Thursday, June 19, 2008

maybe i am just tired?

it's thursday already.
school is starting again next week, and i'm so not looking forward to next monday.
well, what have i been doing for the past 2 weeks holiday?
GO TO SCHOOL LAH!!

everyday have to go school do FYP. got to check & count cells everyday, which is super sai kang work. and now, my cells are not growing as well as before which is kinda saddening. from 10% serum to 5%, already can see a difference of the growth of the cells. what's worst, yesterday got 1 flask of cells kana contaminated!!! i hope everything goes smoothly lah, and no more contamination please!
and supervisor called me!! i dont know why, but when i see my phone ring and i see a word "unknown", i always can sense that the person is my supervisor. and it's always my supervisor!!
maybe i have...supervisophobia!

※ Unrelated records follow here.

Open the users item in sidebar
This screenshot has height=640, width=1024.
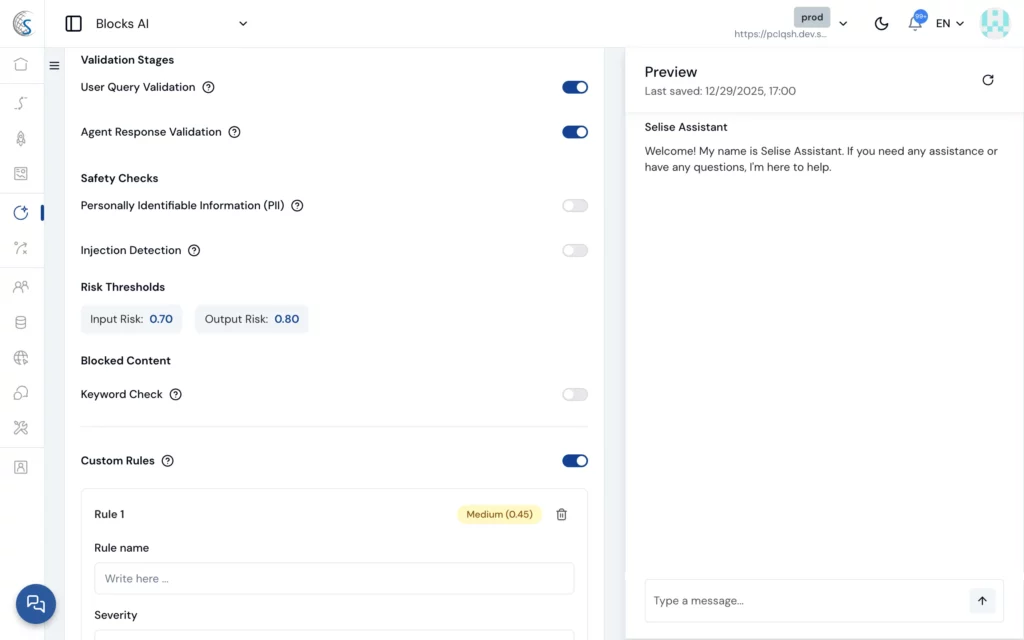pos(21,287)
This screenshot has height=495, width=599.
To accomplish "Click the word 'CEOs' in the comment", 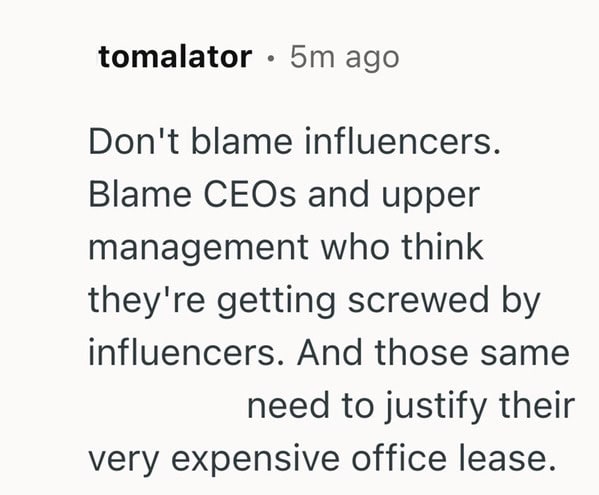I will (x=249, y=194).
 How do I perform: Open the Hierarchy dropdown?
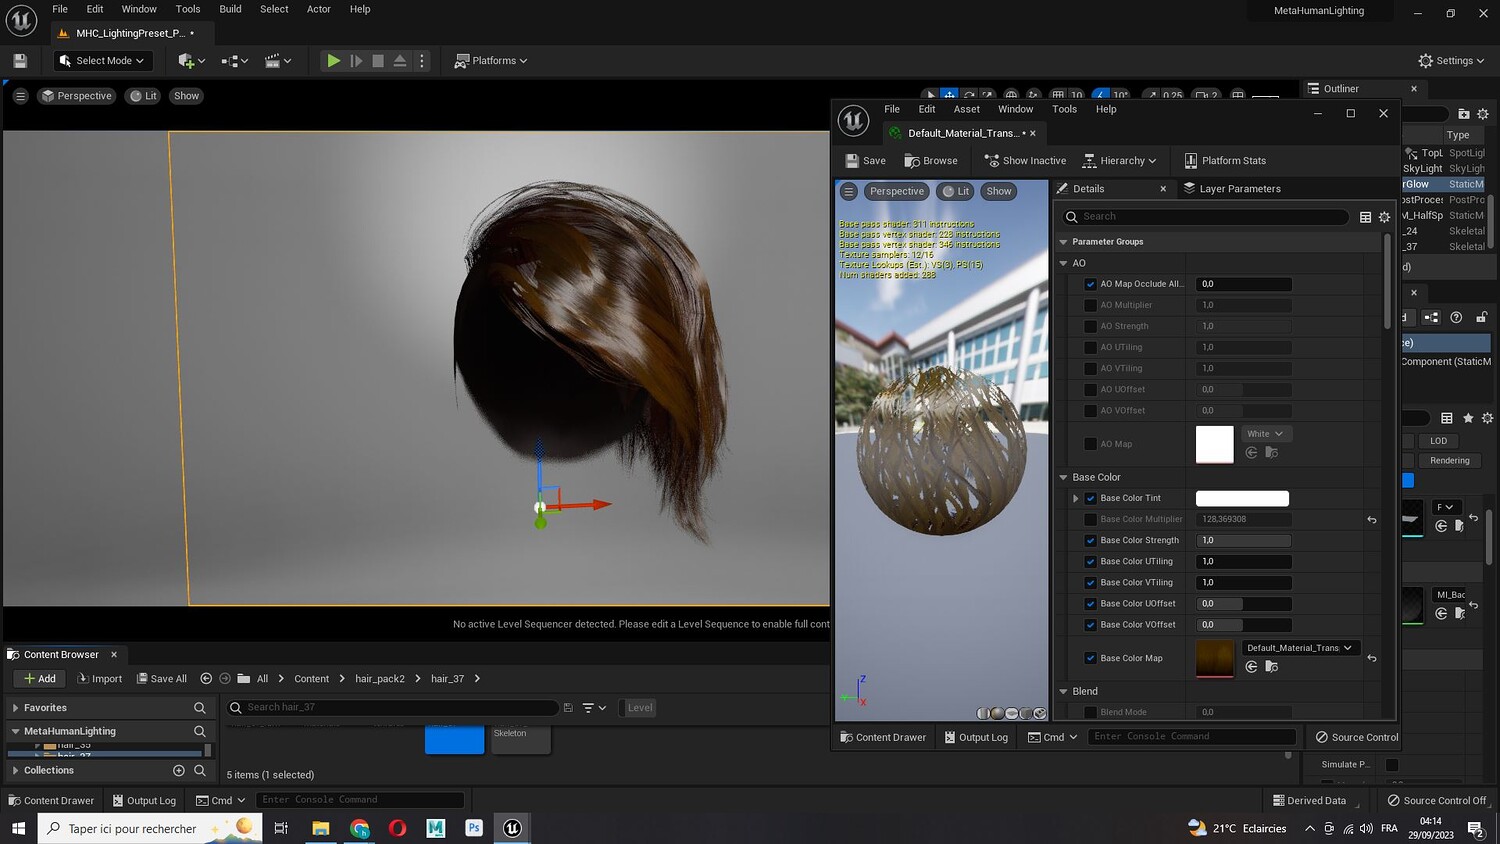point(1120,161)
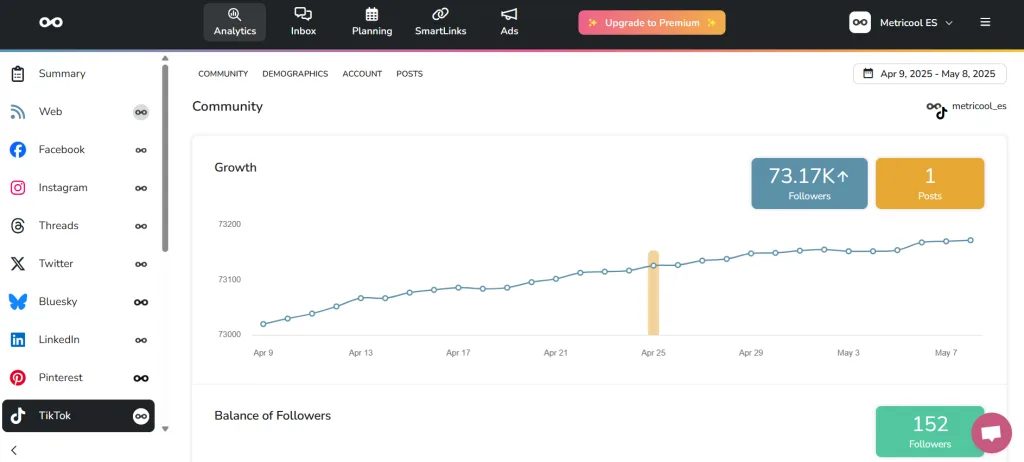1024x462 pixels.
Task: Toggle the LinkedIn connection indicator
Action: click(x=141, y=340)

O____O
wish me luck.

i dont understand how come my mum keeps thinking that my 2 weeks holidays ARE really holidays. i need to go school everyday and she keeps thinking that i will be at home when i have told her i would be going to school like EVERYDAY even though it's holidays. printer has some serious mechanical problem, and she keeps bugging me to call to troubleshoot DURING MY HOLIDAYS!! it's super irritating! cant she understand this simple sentence "i need to go school everyday, although it's my holidays."?? cant she be more understanding?

and for the past 2 days, i keep having some dizzy spells, especially when i am at home.
i lie down on my bed for just awhile to rest, and when i get up, my head feels like it's going in circles. sometimes i can even feel the dizziness when i sleep, when i turn my head and change sleeping posture. and when i wake up, the feeling still doesnt go away.
weird eh? i dont get this often last time. what happen to me?

i really do feel alone & drifted.
as i walk from 1 point to another, there's only me.
doing things, walking to places, eating, i am alone.
cant be helped i guess.
i dont want to be a burden and a nuisance to others.